↓

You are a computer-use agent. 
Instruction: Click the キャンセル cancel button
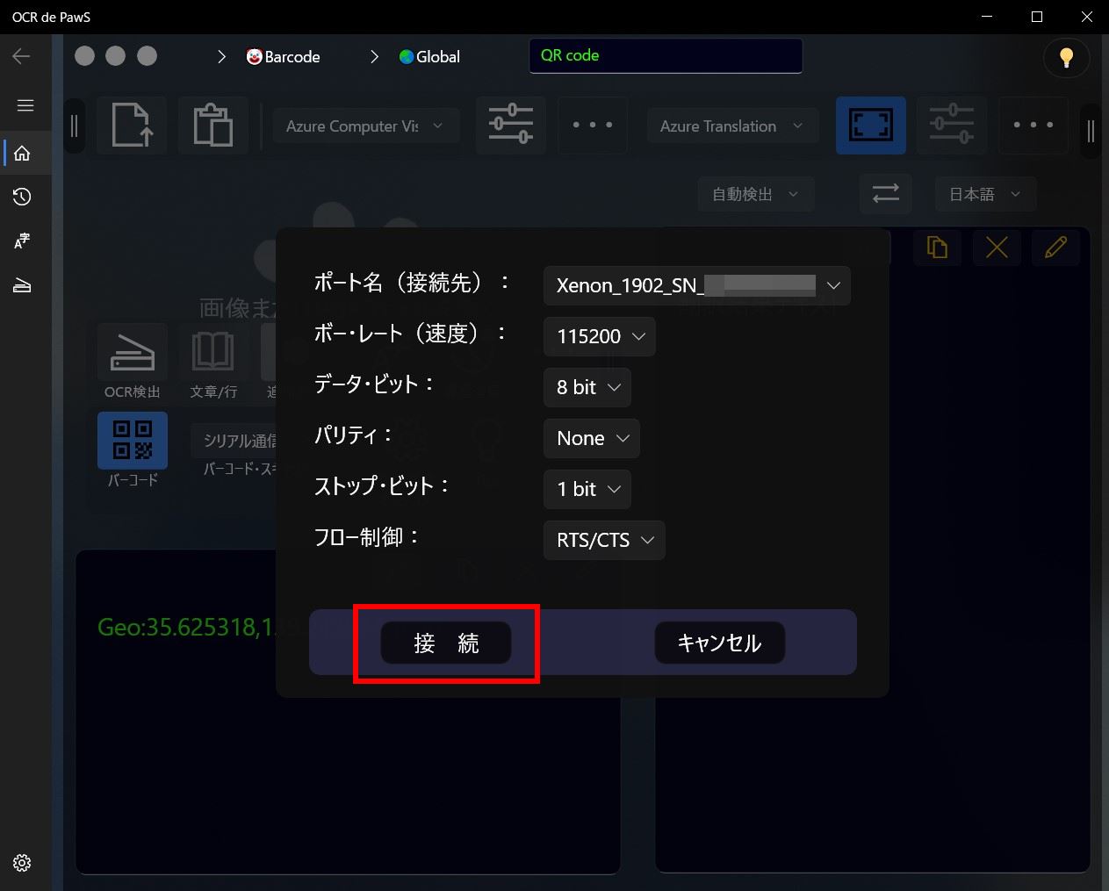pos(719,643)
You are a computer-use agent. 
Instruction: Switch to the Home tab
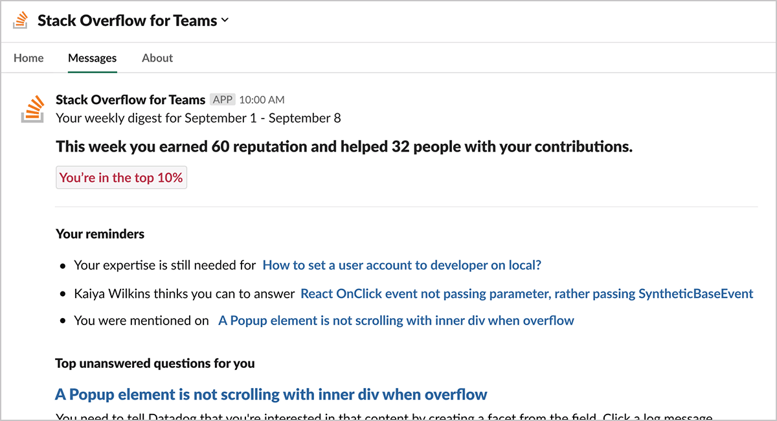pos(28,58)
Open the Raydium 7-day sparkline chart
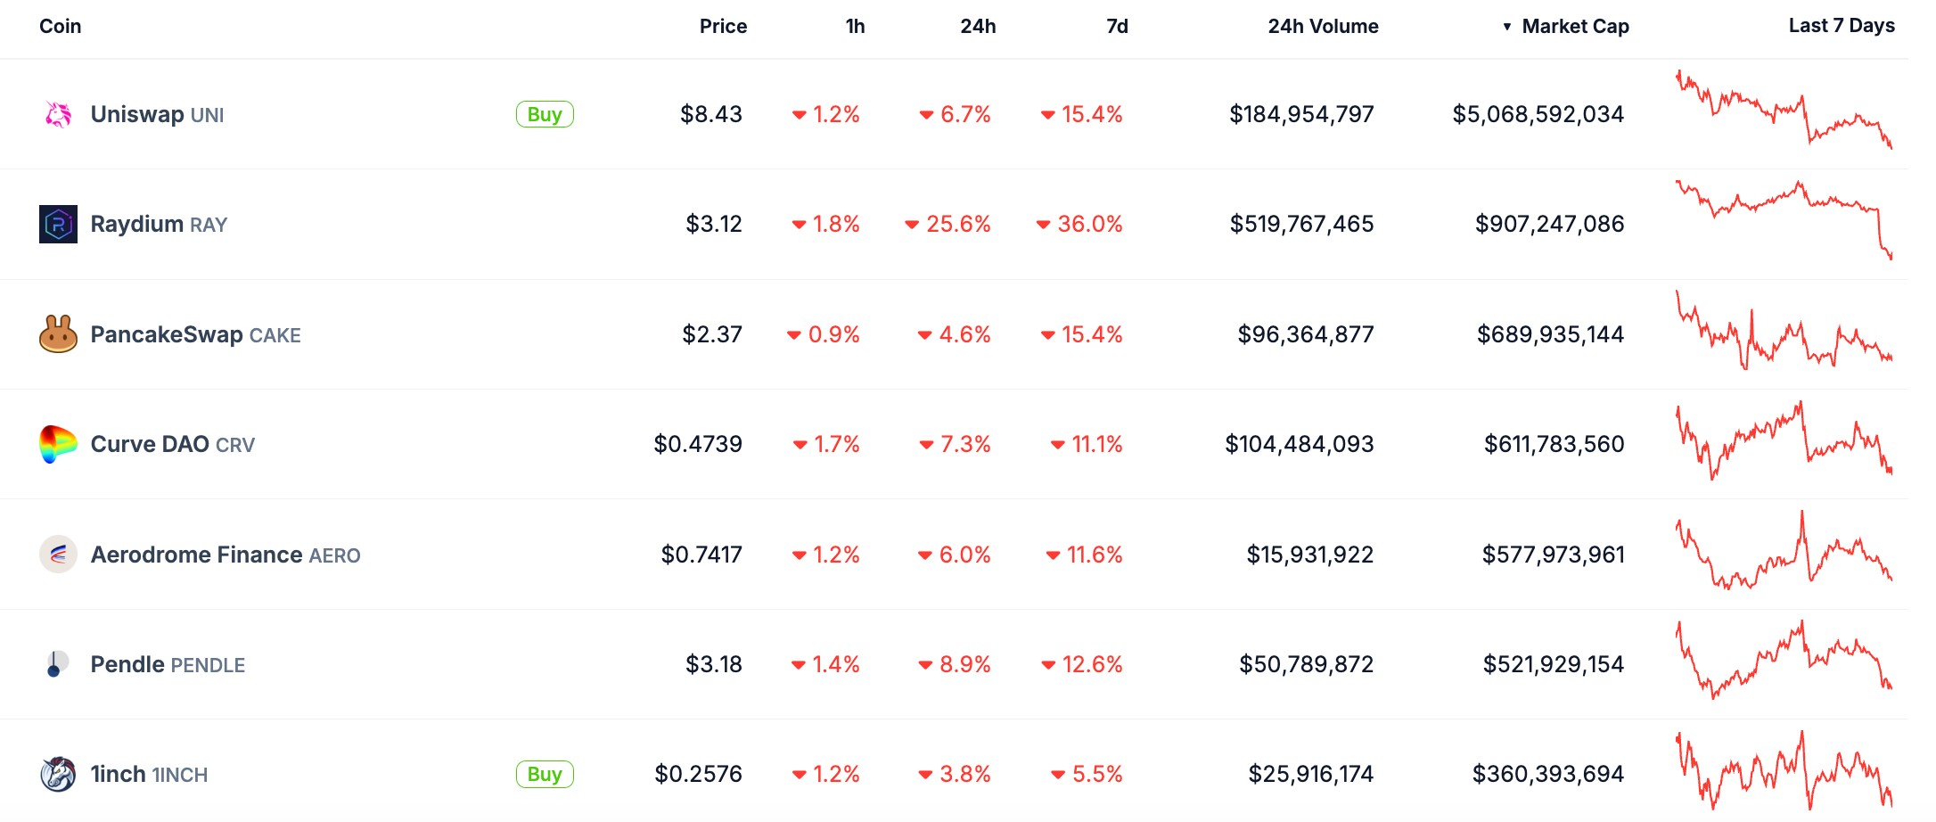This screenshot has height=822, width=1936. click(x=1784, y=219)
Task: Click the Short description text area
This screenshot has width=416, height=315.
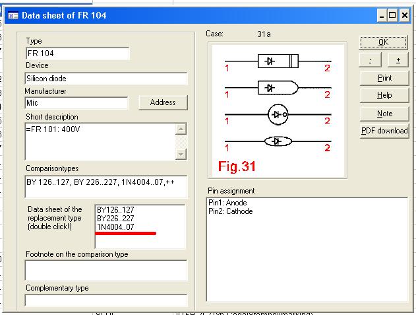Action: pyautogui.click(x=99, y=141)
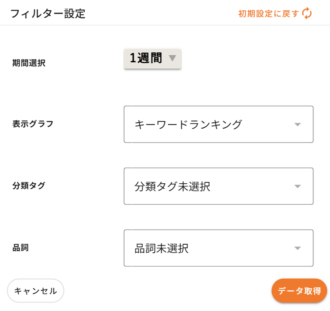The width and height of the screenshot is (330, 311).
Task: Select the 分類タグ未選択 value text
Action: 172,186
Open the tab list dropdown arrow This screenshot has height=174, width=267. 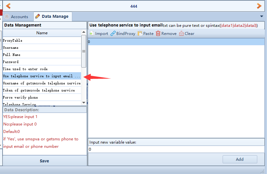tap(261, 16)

↑
↓

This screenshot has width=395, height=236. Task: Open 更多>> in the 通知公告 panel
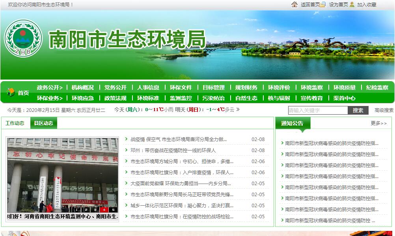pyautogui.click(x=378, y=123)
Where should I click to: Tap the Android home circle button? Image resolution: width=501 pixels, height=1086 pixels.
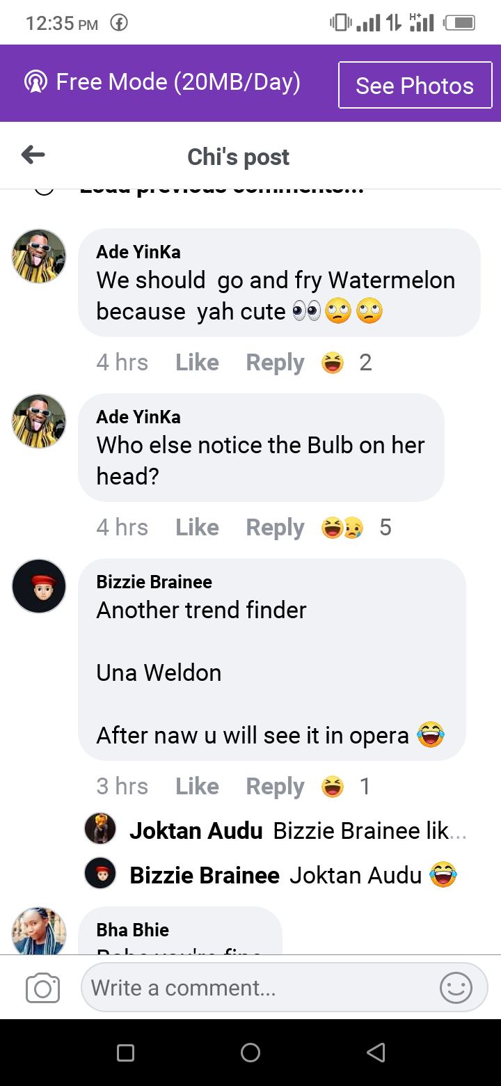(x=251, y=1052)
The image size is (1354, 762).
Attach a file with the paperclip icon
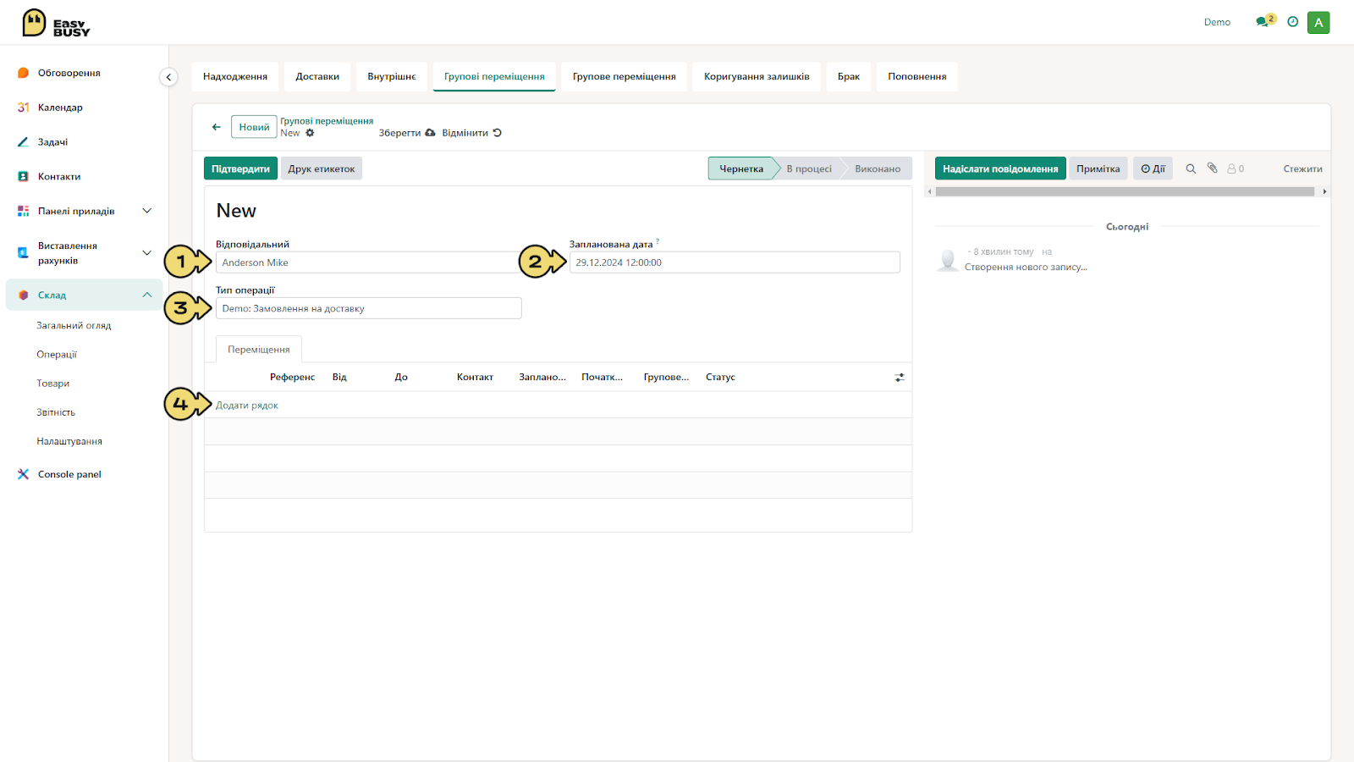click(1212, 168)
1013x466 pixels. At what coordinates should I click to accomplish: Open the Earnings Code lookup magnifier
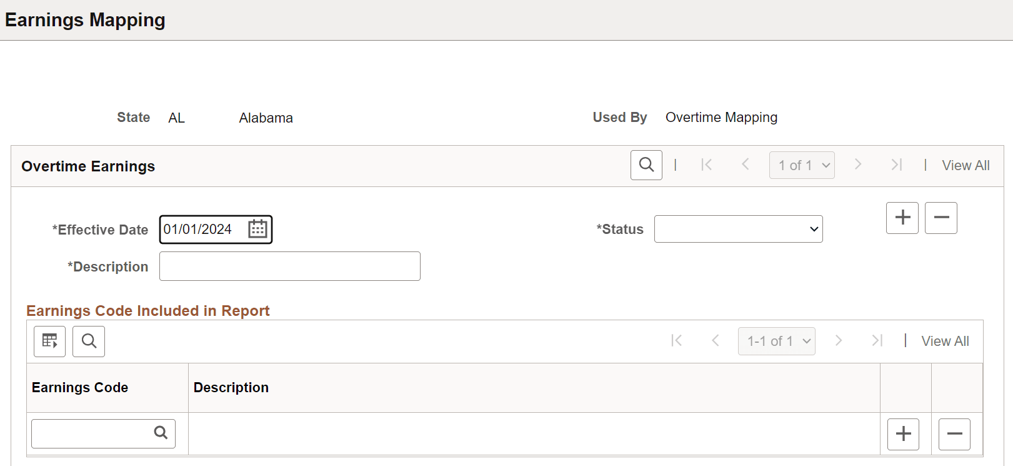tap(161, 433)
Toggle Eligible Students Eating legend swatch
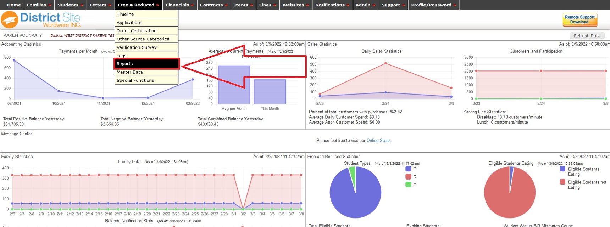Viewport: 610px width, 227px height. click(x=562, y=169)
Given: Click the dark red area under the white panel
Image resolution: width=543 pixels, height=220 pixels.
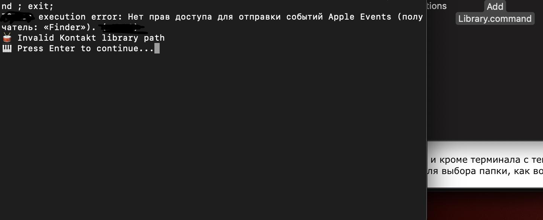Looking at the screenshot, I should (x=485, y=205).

↑
↓

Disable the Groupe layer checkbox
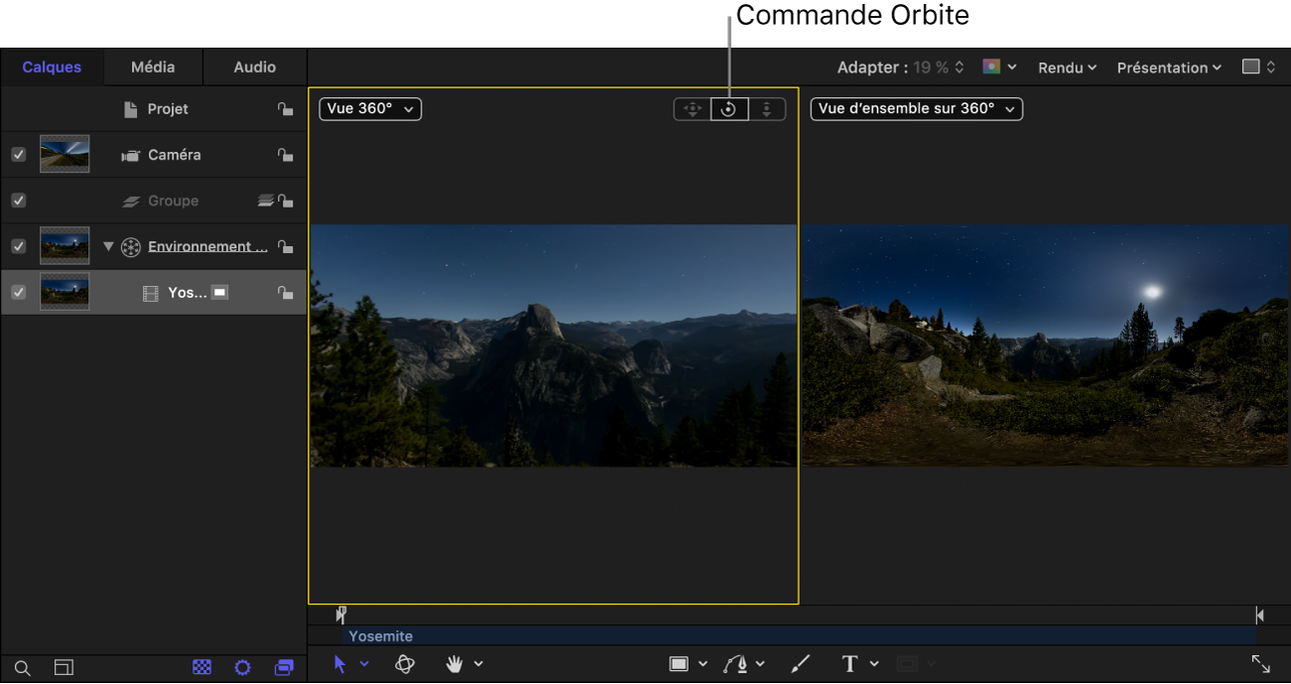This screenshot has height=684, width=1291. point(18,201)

↑

(Exercise objective) Read the data above. Pull out each line in which the string "area" appears.

(Written response)
Task: Click the Short description text area
Given: Click the dark red area under the white panel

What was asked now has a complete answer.